明ぼののあはればかりは忍ぶれど今日をば出でず春の夕暮

akebono no
aware bakari wa
shinoburedo
kyō oba idezu
haru no yūgure
The dawn’s
Sadness, I do just
Bear, but, oh,
Today, it will never come –
The evening in springtime!

Nobusada.
828

The Right state: when one understands the purport of the Left’s poem, it comes as a revelation. The Left state: in the Right’s poem we are unable to grasp the sense of ‘it will never come’ (idezu). In addition, the conception of Love seems lacking.

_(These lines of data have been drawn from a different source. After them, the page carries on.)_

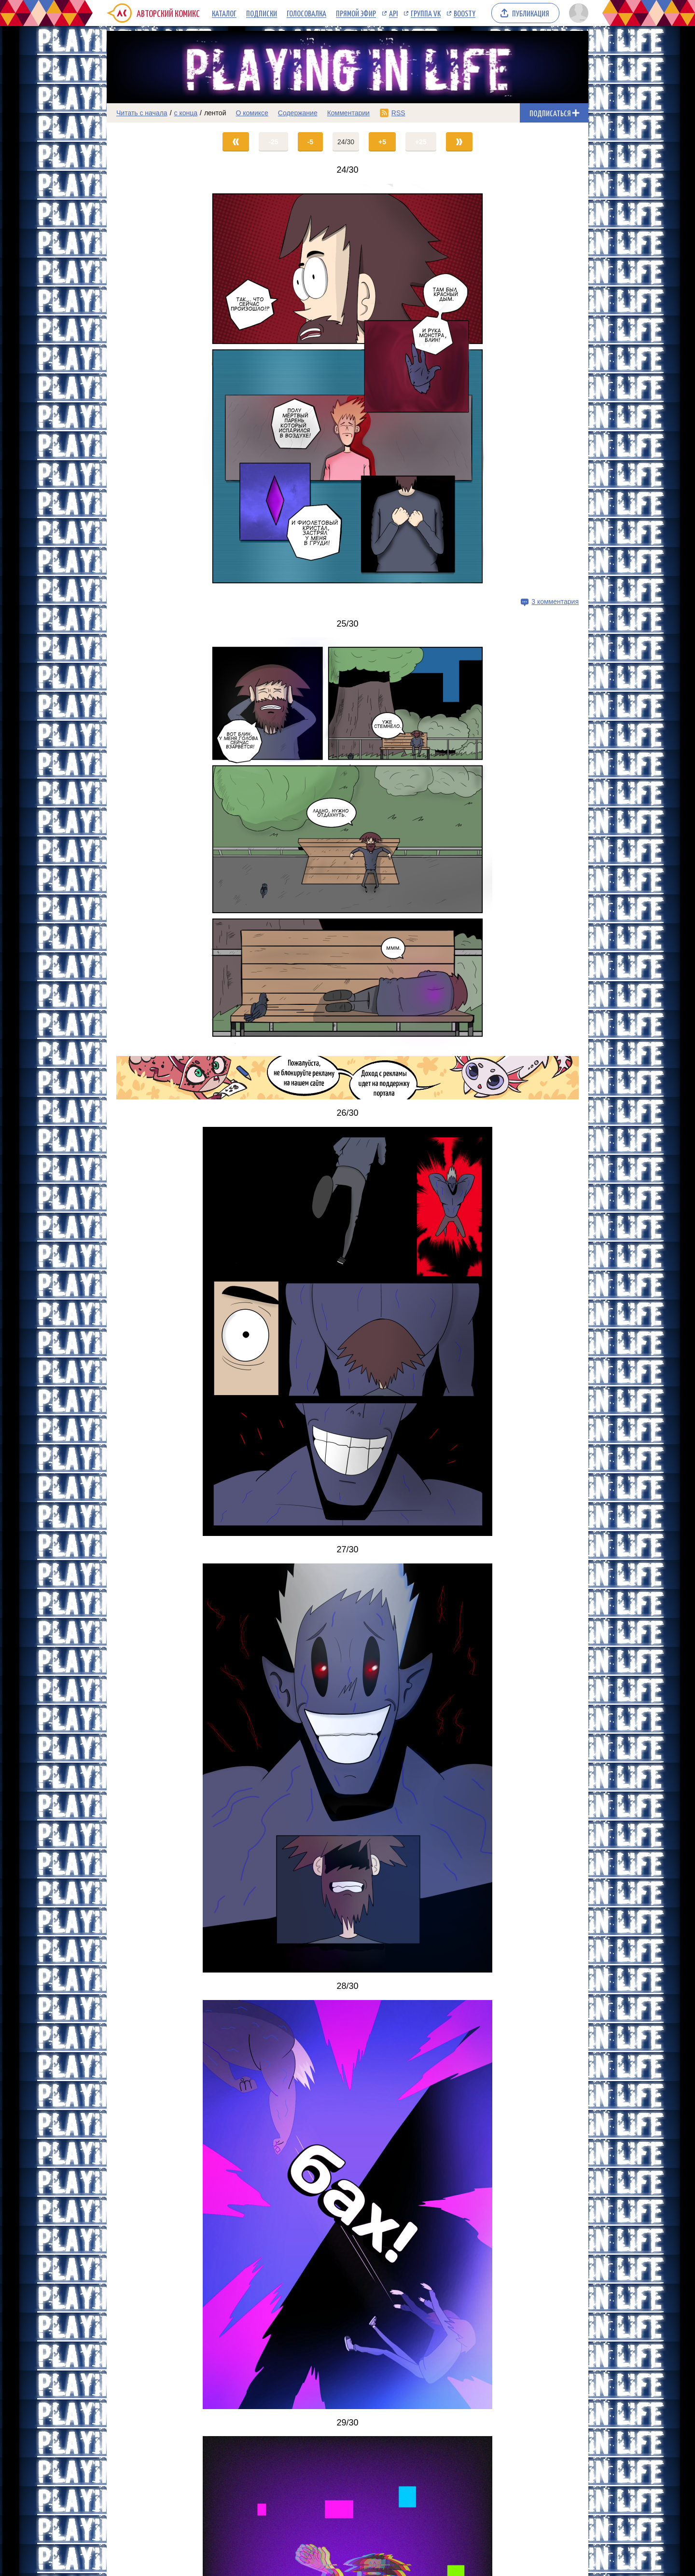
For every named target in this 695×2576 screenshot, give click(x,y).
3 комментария (555, 601)
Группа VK (426, 13)
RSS (398, 113)
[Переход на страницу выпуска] (347, 388)
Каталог (224, 13)
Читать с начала (141, 113)
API (393, 13)
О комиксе (252, 113)
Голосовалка (306, 13)
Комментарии (348, 113)
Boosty (464, 13)
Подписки (261, 13)
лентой (215, 113)
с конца (186, 113)
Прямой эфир (356, 13)
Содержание (298, 113)
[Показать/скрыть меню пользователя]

In judgement: both poems ‘evenings’ are support by little diction, yet the conception of Love is profound, indeed, such that my own shallow knowledge finds it difficult to grasp. However, the Right’s ‘Today, it will never come’ (kyō oba idezu) certainly does seem difficult to comprehend. I would have to say that the Left’s ‘So used to it that it’ (narureba hito no) is marginally superior.

Love IV: 19

Left (Win).
つれなくて今日も過ぬと思には暮るゝ空さへ恨めしき哉

tsurenakute
kyō mo suginu to
omou ni wa
kururu sora sae
urameshiki kana
Heartlessly
Has she spent today,
I think, and
Evening the darkening sky
Do I despise!

Lord Suetsune.
817

Right.
あやにくに物ぞ悲しき待ちし日は曇る空さへ嬉しかりしを

ayaniku ni
mono zo kanashiki
machishi hi wa
kumoru sora sae
ureshikarishi o
Unexpectedly,
All is sadness;
All day I waited, and
The very clouding of the sky
Was a joy, but…

Lord Takanobu.
818

The Right: we find no faults to mention. The Left state: ‘The very clouding’ (kumoru sae koso) does not sound like a reference to the evening.

In judgement: in the Right’s poem, as it begins with  ‘unexpectedly’ (ayaniku ni), it then becomes unnecessary to mention clouding. The Left’s poem is pleasant. It should win.